---------- GIVEN PASSAGE

April 13, 2026

Tennessee House of Representatives
Tennessee State Capitol
600 Dr. Martin Luther King Jr. Boulevard
Nashville, Tennessee 37243

Dear Representative,

A vote has been scheduled on April 13, 2026, in the Tennessee House of Representatives on HB 1898, the Artificial Intelligence Public Safety and Child Protection Transparency Act.  On behalf of the 5,441 members and supporters of the Council for Citizens Against Government Waste (CCAGW) in Tennessee, I urge you to oppose this legislation, which would impose civil penalties on AI companies for failing to publish an approved safety plan.

This legislation would require AI developers and chatbot providers to post on their website explicit details of how their company designs and assesses thresholds for implementing risk assessments, mitigation strategies, and security practices relative to “catastrophic risk” for frontier models designed for and capable of large-scale automated, synthetic, or artificially intelligent design patterns, and imposes penalties on developers or providers from making a materially false or misleading statement or omission regarding covered risks.  The ambiguous and vague language of HB 1898 will be difficult for companies to comply and could be easily interpreted to place all AI companies at fault regardless of efforts to protect children using their products and services.

--------------------
---------- EXTRACTED INFORMATION

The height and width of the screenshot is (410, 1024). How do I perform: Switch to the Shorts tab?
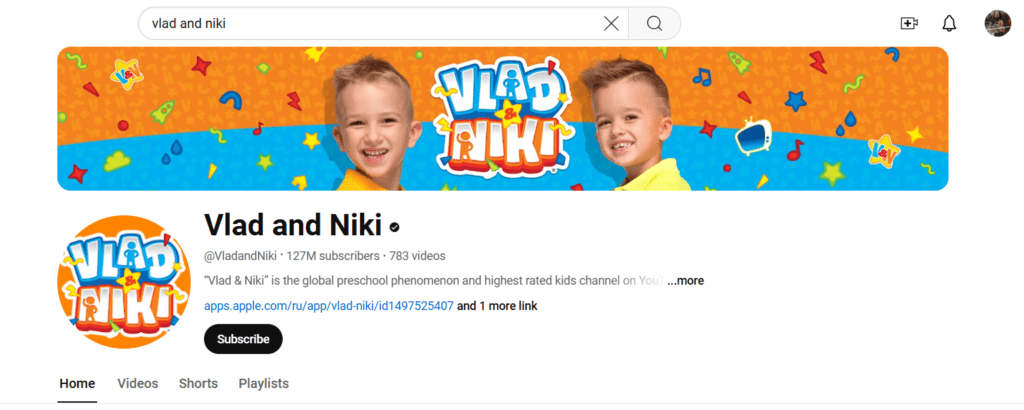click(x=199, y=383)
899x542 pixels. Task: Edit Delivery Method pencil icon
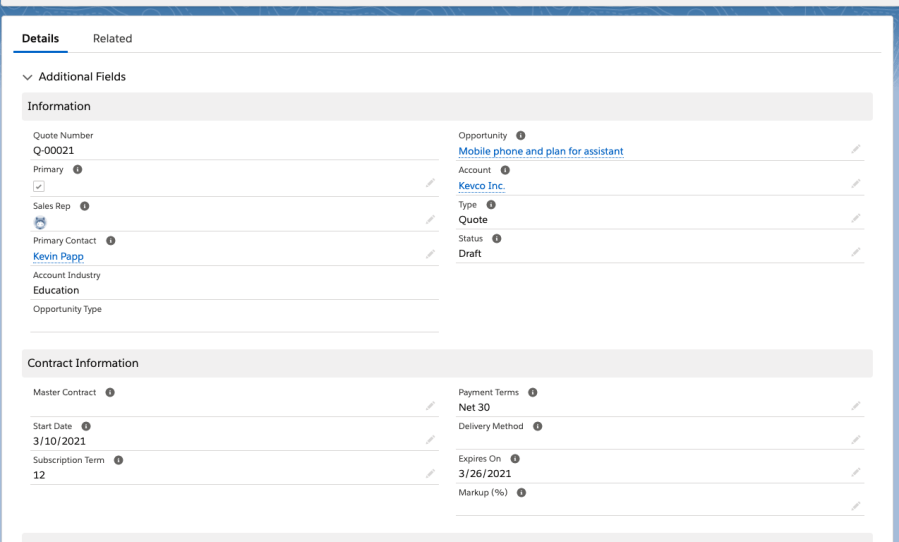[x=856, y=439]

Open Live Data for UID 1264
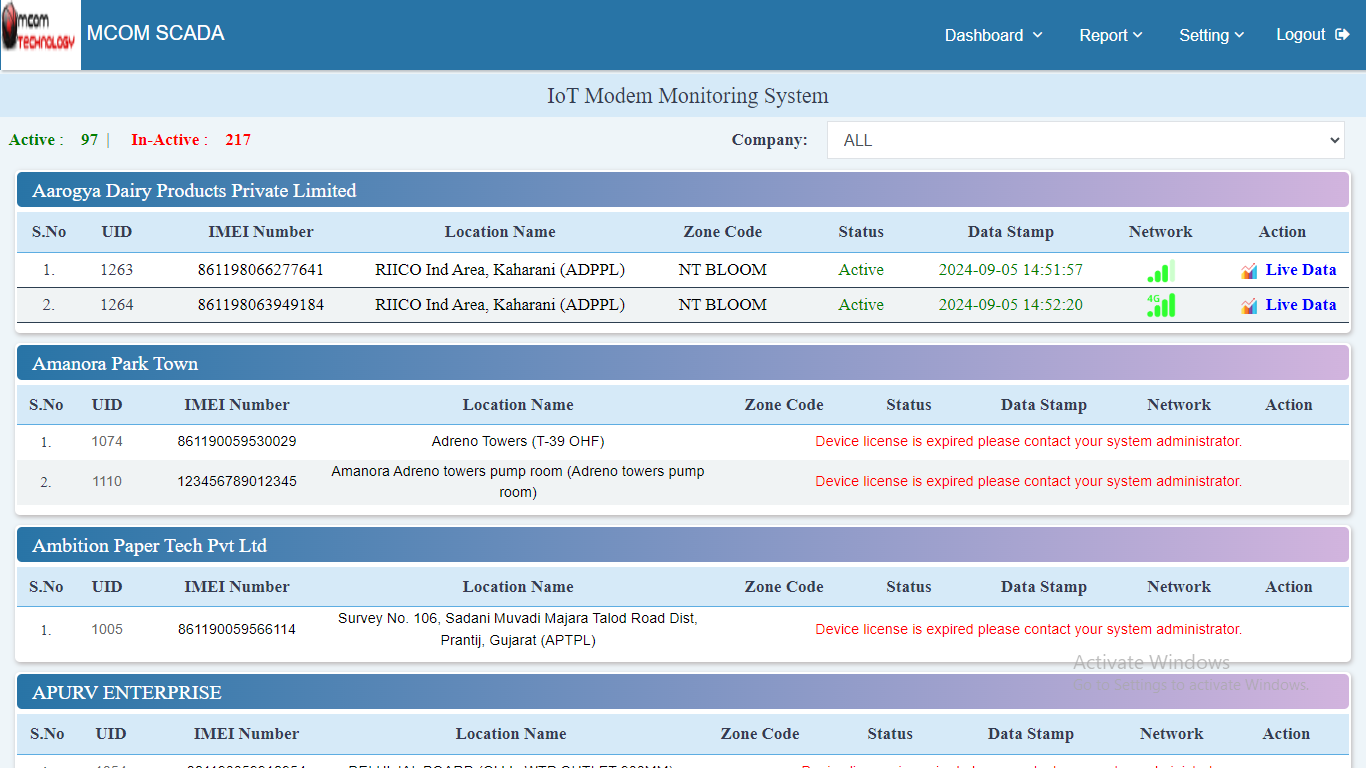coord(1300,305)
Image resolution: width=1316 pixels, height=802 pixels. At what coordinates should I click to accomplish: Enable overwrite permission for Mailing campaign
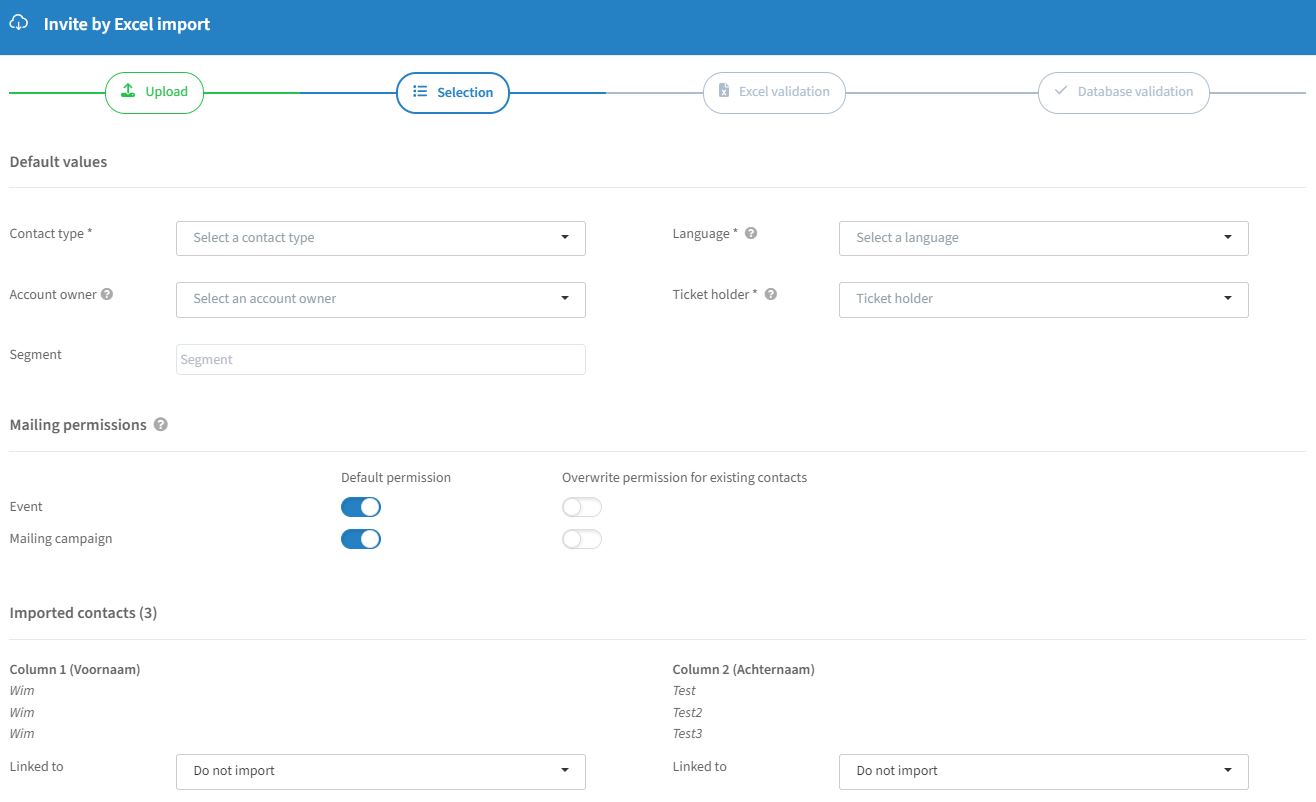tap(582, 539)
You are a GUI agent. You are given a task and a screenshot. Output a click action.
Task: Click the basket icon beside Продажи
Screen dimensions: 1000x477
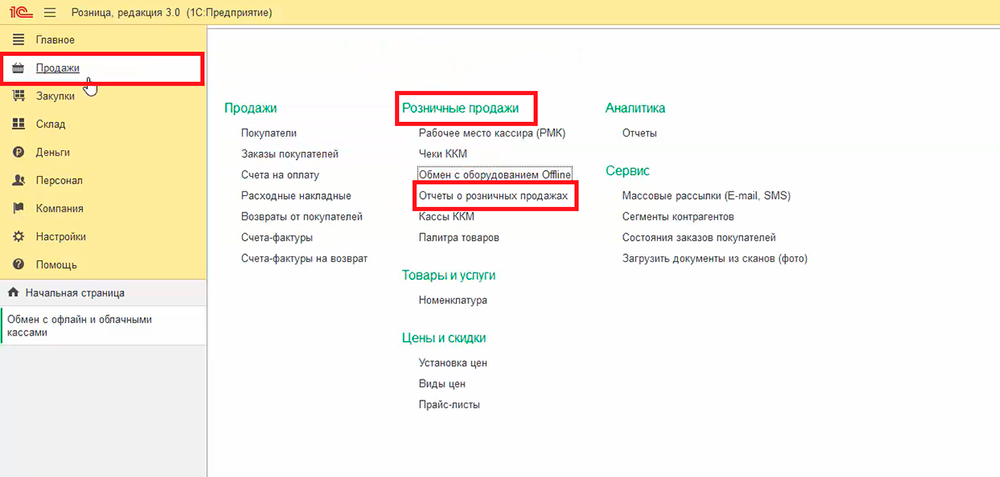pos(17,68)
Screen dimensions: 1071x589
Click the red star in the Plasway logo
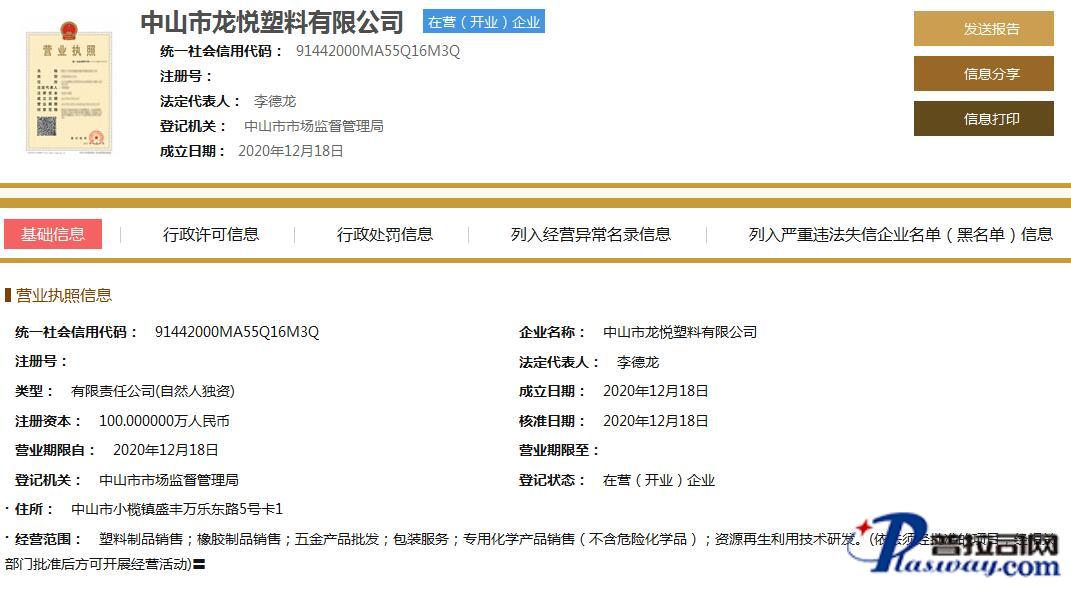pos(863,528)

--------------------

:: DIRECTIONS ::
a. According to the letter opposing HB 1898, how many CCAGW members and supporters are in Tennessee?
b. Please continue the letter opposing HB 1898 from where it stops.

:: REPLIES ::
a. 5,441

b.
Protecting children is a laudable goal for any legislator but imposing burdensome and vague paperwork requirements on AI companies will lead many to abandon operations in Tennessee.  This legislation also falls contrary to the national AI framework that President Donald Trump announced on March 20, 2026, which would preempt state AI legislation like HB 1898.  Since AI companies offer their products and services across state lines as interstate commerce, such activity should be solely regulated by the federal government.

For the above reasons, I urge you to oppose HB 1898, which would contribute to the patchwork of AI laws and regulations across the country and impose unnecessary and burdensome restrictions on AI developers and platforms in Tennessee.